> _WHAT NEEDS TO BE DONE_
List each line of the data that holds the string "computer".
[EXERCISE INPUTS — start]
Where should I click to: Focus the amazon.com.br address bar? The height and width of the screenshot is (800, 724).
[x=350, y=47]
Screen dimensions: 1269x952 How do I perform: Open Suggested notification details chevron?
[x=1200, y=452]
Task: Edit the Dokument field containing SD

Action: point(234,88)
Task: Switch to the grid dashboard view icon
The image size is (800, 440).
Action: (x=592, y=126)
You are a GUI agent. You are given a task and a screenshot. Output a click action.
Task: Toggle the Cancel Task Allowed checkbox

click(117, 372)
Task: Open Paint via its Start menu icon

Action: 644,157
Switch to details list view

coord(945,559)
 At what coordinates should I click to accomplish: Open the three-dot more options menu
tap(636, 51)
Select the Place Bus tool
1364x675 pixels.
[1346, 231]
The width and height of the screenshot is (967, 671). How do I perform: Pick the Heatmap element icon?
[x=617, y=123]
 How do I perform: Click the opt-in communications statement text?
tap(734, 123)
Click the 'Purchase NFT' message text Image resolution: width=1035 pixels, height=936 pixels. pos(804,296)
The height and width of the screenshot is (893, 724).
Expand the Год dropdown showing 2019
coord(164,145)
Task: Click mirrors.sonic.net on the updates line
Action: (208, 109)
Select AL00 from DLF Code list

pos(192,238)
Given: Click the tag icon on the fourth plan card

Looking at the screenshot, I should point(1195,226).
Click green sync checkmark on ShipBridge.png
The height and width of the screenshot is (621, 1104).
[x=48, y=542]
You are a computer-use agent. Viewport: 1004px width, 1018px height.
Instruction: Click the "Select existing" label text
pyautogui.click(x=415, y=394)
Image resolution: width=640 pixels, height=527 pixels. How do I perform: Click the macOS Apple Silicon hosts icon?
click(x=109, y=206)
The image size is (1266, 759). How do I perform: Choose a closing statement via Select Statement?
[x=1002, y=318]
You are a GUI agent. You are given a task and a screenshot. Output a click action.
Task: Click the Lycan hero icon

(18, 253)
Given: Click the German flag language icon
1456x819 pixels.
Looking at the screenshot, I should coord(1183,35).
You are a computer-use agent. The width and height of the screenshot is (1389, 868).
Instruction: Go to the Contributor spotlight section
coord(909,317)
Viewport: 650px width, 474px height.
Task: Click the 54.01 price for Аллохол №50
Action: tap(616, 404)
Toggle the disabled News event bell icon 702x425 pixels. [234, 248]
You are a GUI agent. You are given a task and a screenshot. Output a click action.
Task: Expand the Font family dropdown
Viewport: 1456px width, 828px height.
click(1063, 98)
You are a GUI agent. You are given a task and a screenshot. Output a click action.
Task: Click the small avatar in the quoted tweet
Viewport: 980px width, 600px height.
[EXERCISE INPUTS — finish]
> _COMPLETED EXERCISE_
You are a computer-use agent. Viewport: 1004px width, 1018px height.
You are a computer-use agent. The width and height of the screenshot is (1389, 868).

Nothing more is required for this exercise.